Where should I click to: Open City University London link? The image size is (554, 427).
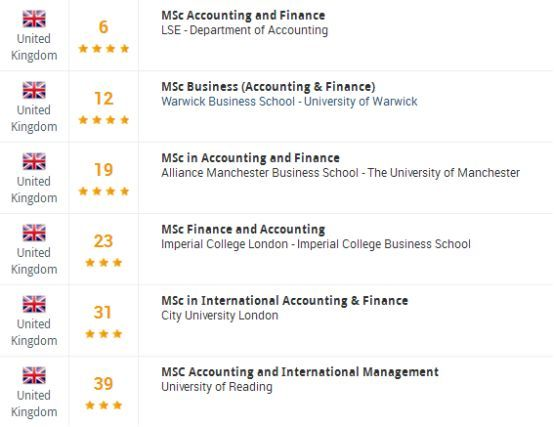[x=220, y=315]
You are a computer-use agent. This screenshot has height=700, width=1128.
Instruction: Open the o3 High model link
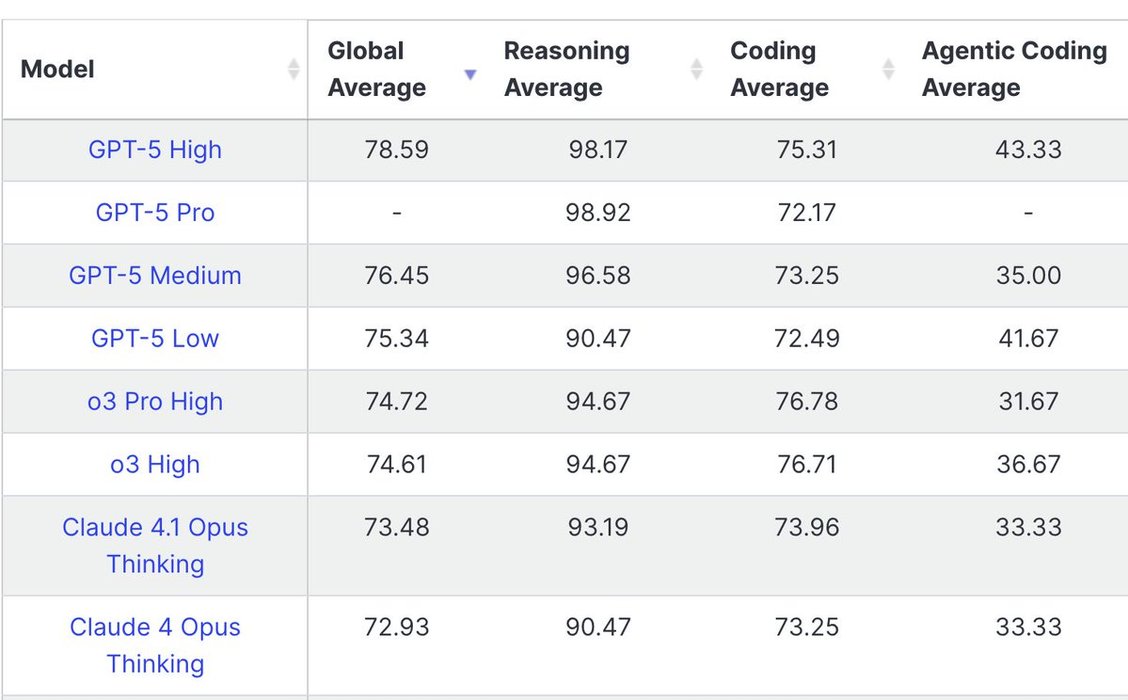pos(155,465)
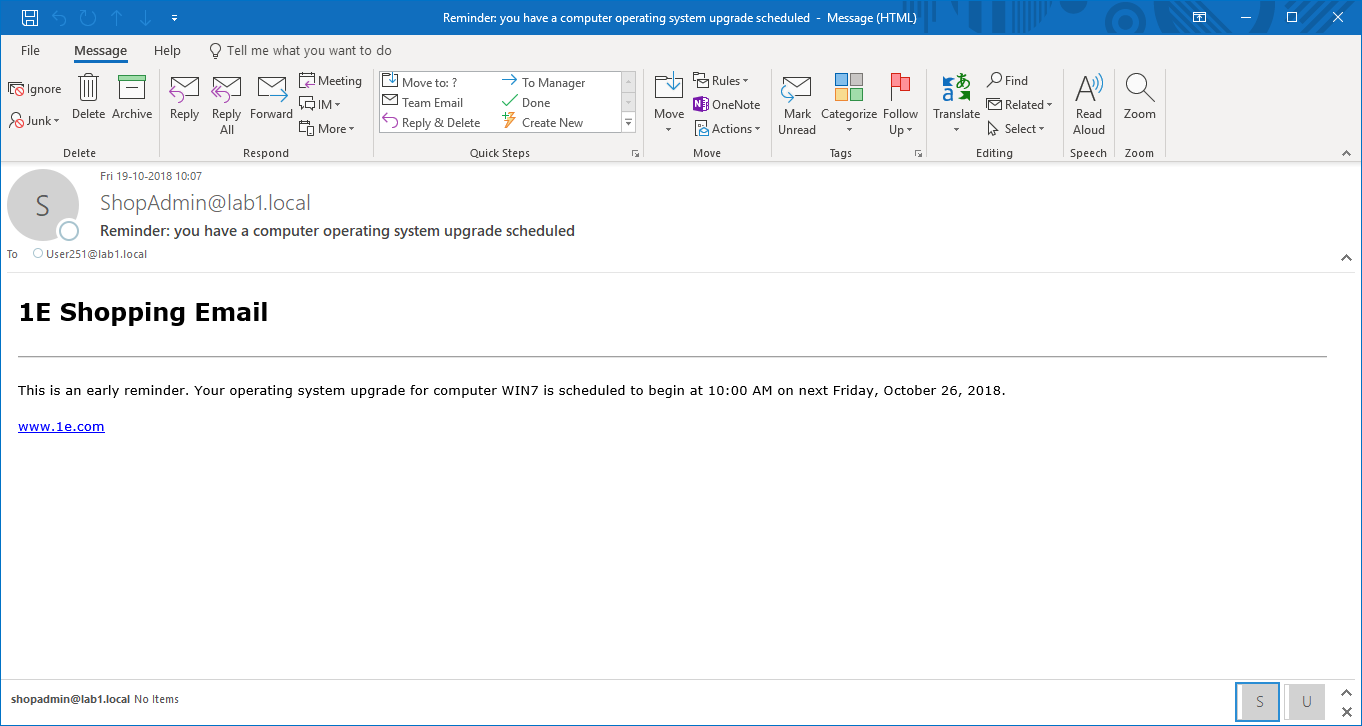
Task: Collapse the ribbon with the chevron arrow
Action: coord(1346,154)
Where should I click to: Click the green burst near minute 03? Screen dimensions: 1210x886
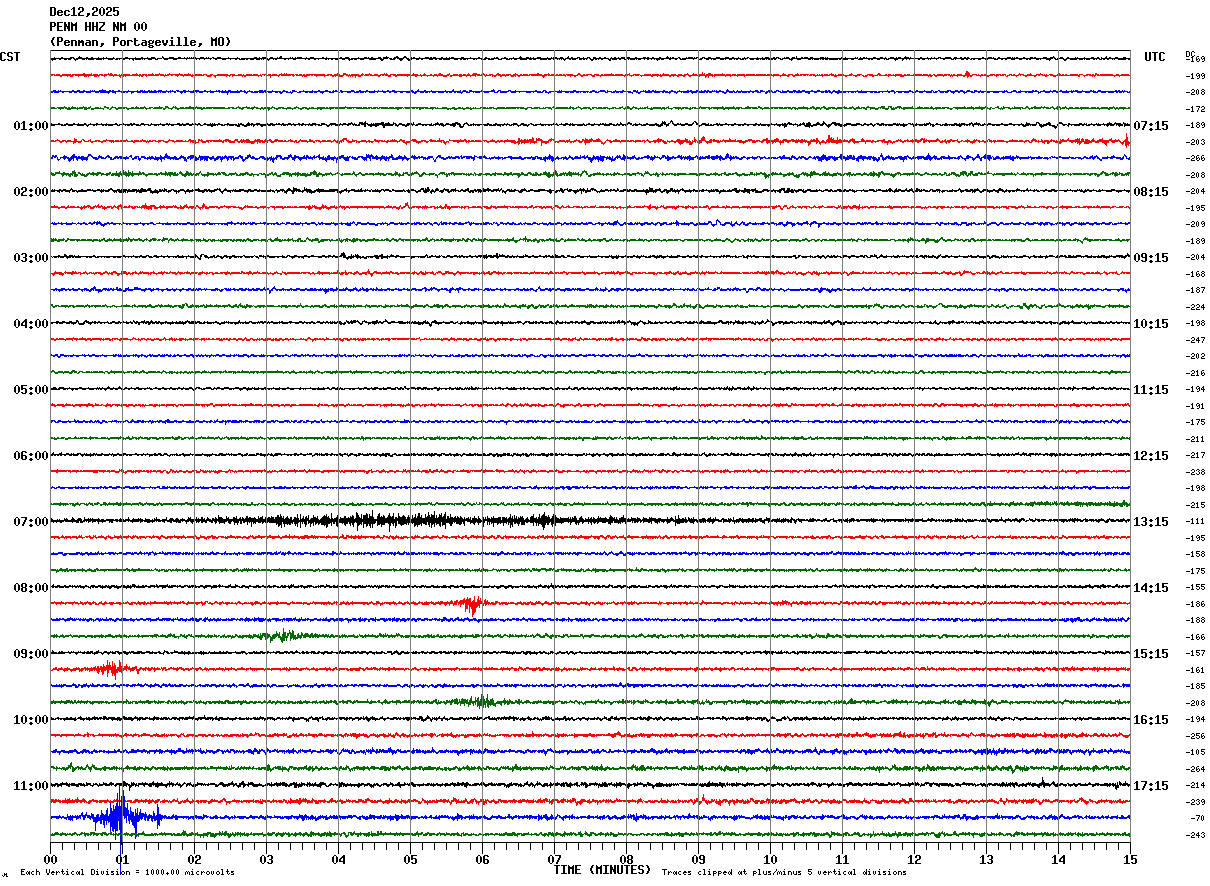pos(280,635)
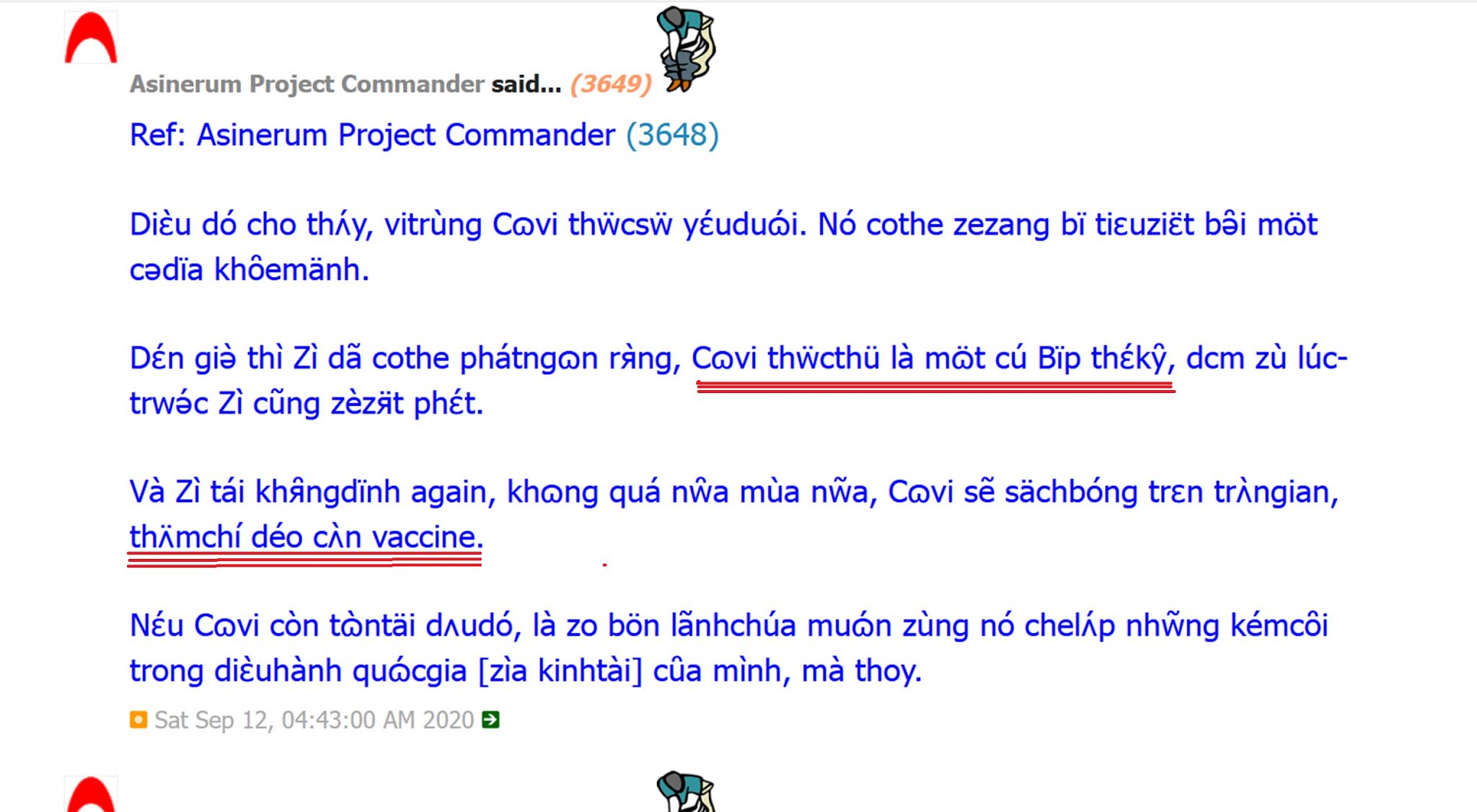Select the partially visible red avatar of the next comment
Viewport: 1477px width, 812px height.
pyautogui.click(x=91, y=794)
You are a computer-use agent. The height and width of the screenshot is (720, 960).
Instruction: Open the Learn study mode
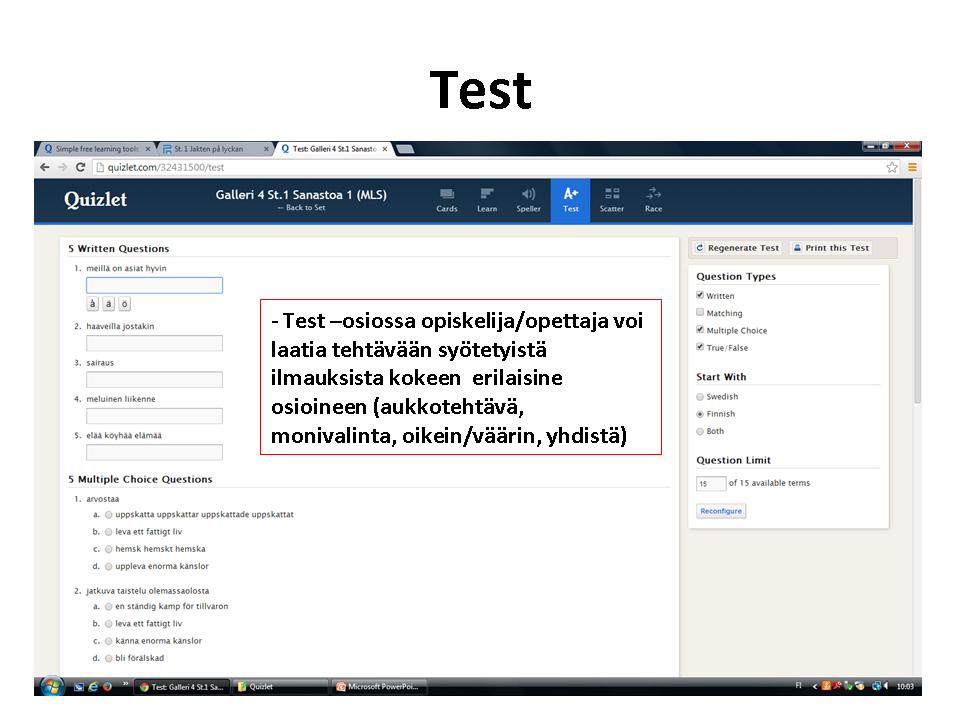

========

** Exercise instructions **
Considering only lines of the records that hold the string "agent", state how many there are and nothing else.

** Answer to the exercise **
2